[Required action]: Only one stretch of the records below is wanted: the lines from the one holding "لانثانوم (272, 657)" through the one holding "للنيوبيوم (192, 1424)". Return it exactly, both ends included.

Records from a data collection

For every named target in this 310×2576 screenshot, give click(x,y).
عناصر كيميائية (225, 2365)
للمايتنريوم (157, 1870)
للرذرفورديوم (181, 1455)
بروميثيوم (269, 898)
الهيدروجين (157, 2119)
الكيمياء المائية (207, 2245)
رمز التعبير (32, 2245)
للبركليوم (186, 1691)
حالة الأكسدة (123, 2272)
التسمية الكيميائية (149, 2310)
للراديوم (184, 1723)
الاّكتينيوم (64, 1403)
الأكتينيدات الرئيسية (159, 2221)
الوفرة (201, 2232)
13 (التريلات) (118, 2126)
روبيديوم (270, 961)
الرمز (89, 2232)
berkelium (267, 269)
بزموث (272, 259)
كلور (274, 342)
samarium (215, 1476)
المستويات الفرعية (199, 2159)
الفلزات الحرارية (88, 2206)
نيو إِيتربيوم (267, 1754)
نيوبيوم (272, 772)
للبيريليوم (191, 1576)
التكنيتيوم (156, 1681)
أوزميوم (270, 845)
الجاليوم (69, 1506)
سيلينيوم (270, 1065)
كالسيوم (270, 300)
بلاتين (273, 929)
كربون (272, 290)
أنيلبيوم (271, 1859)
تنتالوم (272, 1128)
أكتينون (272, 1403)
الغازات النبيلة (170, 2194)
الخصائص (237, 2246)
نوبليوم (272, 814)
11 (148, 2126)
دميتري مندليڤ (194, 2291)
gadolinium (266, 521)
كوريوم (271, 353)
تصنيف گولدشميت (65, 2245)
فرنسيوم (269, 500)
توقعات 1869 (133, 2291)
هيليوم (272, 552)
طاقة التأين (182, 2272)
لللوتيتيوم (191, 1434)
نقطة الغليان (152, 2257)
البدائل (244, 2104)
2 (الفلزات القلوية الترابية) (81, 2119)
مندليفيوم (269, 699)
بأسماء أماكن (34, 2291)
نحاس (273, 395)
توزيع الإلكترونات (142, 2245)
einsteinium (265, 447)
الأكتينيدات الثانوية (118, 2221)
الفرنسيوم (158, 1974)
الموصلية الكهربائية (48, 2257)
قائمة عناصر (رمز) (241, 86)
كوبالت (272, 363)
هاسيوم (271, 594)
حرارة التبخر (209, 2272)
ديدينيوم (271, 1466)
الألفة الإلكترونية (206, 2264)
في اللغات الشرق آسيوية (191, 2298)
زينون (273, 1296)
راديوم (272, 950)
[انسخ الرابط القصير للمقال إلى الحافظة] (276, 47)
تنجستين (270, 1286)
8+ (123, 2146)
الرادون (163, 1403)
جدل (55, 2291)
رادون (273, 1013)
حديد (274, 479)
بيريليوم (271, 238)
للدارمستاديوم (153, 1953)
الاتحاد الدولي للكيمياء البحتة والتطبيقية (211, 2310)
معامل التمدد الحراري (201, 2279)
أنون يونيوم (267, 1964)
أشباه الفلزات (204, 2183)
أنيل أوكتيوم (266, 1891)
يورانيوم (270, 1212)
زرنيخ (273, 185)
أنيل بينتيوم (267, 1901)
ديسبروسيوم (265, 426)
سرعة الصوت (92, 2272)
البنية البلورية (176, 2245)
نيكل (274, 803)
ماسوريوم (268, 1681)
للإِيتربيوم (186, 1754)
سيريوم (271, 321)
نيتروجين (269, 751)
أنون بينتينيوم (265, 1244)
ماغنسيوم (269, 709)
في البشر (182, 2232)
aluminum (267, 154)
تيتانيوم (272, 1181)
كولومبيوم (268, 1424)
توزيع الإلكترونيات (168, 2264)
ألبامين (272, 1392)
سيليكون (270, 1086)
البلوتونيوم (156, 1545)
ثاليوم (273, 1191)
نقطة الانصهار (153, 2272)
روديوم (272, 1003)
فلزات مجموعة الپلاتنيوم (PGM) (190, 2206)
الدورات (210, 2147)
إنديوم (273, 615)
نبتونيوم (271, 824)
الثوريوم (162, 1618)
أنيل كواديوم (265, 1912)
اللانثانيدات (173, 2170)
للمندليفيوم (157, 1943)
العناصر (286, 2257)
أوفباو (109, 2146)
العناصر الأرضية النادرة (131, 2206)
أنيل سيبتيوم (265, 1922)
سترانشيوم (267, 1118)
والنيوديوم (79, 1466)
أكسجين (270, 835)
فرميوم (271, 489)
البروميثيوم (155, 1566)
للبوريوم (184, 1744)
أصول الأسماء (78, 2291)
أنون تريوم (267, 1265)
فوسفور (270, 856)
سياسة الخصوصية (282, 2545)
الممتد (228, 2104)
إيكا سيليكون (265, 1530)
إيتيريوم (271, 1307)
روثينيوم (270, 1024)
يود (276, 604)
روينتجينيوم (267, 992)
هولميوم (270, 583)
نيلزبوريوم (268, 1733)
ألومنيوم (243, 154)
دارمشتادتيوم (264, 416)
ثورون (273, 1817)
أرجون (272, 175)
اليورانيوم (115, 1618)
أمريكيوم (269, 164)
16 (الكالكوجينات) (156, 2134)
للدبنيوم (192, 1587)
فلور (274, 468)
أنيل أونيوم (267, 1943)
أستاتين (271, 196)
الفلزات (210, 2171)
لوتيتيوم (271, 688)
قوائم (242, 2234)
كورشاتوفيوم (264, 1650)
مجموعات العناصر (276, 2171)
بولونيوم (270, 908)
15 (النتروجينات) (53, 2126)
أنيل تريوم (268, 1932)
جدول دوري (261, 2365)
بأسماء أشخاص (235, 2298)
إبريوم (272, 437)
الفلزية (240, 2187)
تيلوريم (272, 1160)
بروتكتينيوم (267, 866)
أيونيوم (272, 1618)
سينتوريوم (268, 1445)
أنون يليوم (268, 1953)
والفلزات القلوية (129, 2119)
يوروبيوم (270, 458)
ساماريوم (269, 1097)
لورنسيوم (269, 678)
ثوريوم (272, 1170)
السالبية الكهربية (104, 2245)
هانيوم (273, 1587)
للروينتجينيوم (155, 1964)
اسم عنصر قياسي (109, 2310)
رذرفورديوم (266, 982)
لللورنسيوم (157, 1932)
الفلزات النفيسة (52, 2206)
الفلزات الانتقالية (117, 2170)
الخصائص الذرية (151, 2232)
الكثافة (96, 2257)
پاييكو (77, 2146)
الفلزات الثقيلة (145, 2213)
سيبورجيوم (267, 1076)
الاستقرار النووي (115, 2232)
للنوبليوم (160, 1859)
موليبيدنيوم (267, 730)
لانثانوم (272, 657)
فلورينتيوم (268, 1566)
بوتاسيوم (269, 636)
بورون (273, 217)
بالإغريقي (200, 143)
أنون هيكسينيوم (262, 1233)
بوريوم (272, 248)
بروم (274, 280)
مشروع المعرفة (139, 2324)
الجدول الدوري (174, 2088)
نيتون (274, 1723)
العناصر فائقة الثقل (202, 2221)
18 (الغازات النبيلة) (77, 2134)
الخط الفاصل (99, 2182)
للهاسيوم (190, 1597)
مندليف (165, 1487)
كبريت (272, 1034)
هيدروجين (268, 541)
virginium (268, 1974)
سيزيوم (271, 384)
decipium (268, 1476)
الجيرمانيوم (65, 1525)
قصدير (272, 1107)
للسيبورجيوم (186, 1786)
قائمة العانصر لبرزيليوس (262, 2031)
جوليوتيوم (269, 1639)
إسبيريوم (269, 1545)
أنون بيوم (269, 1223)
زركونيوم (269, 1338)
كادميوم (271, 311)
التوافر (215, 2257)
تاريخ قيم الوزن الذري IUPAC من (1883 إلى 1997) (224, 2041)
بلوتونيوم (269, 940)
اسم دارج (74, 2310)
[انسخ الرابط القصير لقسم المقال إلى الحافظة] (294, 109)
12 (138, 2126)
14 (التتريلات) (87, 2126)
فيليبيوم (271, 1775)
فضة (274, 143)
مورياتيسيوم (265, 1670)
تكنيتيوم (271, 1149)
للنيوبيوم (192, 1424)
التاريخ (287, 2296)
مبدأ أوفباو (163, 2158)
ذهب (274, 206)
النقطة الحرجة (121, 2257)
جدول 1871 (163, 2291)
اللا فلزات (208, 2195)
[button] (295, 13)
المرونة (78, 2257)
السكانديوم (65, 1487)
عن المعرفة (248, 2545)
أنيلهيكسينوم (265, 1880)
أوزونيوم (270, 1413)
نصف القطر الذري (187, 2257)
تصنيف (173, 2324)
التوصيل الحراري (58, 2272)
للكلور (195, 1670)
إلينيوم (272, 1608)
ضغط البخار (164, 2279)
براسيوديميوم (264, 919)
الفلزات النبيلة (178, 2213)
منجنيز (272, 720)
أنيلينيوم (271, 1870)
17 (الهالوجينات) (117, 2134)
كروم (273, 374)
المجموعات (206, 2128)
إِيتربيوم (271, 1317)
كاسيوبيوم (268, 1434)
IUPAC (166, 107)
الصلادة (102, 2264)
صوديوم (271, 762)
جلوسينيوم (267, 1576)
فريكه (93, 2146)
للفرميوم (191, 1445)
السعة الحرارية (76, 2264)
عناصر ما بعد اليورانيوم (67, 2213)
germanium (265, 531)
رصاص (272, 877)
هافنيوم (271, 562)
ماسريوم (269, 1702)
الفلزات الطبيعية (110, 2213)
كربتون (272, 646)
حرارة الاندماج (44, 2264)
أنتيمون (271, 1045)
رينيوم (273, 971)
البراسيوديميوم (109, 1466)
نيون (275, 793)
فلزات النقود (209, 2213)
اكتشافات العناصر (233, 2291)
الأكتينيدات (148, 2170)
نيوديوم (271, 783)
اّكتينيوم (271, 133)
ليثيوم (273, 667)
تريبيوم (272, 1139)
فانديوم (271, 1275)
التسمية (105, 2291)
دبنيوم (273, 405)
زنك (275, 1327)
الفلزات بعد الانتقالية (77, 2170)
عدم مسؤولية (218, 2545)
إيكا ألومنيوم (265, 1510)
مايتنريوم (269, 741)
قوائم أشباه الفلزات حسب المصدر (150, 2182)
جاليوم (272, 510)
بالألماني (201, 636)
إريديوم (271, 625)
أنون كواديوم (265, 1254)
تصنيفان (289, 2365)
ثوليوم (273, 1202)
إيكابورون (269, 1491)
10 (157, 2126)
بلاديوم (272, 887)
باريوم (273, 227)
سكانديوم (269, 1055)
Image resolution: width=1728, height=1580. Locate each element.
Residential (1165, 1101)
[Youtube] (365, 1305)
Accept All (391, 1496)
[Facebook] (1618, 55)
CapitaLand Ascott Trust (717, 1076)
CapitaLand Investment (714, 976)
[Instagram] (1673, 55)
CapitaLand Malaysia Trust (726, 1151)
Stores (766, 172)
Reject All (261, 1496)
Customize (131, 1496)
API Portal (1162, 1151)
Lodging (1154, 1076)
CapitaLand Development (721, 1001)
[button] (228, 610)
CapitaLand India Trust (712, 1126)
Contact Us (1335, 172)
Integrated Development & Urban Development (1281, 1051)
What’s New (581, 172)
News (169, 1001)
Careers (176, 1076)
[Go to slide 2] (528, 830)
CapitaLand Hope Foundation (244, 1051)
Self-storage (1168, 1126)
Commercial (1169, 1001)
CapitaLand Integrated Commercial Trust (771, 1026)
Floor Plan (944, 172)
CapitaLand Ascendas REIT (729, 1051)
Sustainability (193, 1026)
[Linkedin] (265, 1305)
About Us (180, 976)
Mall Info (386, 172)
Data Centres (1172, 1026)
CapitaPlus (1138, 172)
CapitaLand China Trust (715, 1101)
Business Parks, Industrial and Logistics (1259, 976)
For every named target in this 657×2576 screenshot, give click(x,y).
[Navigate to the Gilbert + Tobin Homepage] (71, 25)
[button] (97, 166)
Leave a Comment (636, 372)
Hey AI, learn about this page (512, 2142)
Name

[Expected output]:
لانثانوم (272, 657)
فلورينتيوم (268, 1566)
بوتاسيوم (269, 636)
بورون (273, 217)
بالإغريقي (200, 143)
أنون هيكسينيوم (262, 1233)
بوريوم (272, 248)
بروم (274, 280)
مشروع المعرفة (139, 2324)
الجدول الدوري (174, 2088)
نيتون (274, 1723)
العناصر فائقة الثقل (202, 2221)
18 (الغازات النبيلة) (77, 2134)
الخط الفاصل (99, 2182)
للهاسيوم (190, 1597)
مندليف (165, 1487)
كبريت (272, 1034)
هيدروجين (268, 541)
virginium (268, 1974)
سيزيوم (271, 384)
decipium (268, 1476)
الجيرمانيوم (65, 1525)
قصدير (272, 1107)
للسيبورجيوم (186, 1786)
قائمة العانصر لبرزيليوس (262, 2031)
جوليوتيوم (269, 1639)
إسبيريوم (269, 1545)
أنون بيوم (269, 1223)
زركونيوم (269, 1338)
كادميوم (271, 311)
التوافر (215, 2257)
تاريخ قيم الوزن الذري IUPAC من (1883 إلى 1997) (224, 2041)
بلوتونيوم (269, 940)
اسم دارج (74, 2310)
[انسخ الرابط القصير لقسم المقال إلى الحافظة] (294, 109)
12 (138, 2126)
14 (التتريلات) (87, 2126)
فيليبيوم (271, 1775)
فضة (274, 143)
مورياتيسيوم (265, 1670)
تكنيتيوم (271, 1149)
للنيوبيوم (192, 1424)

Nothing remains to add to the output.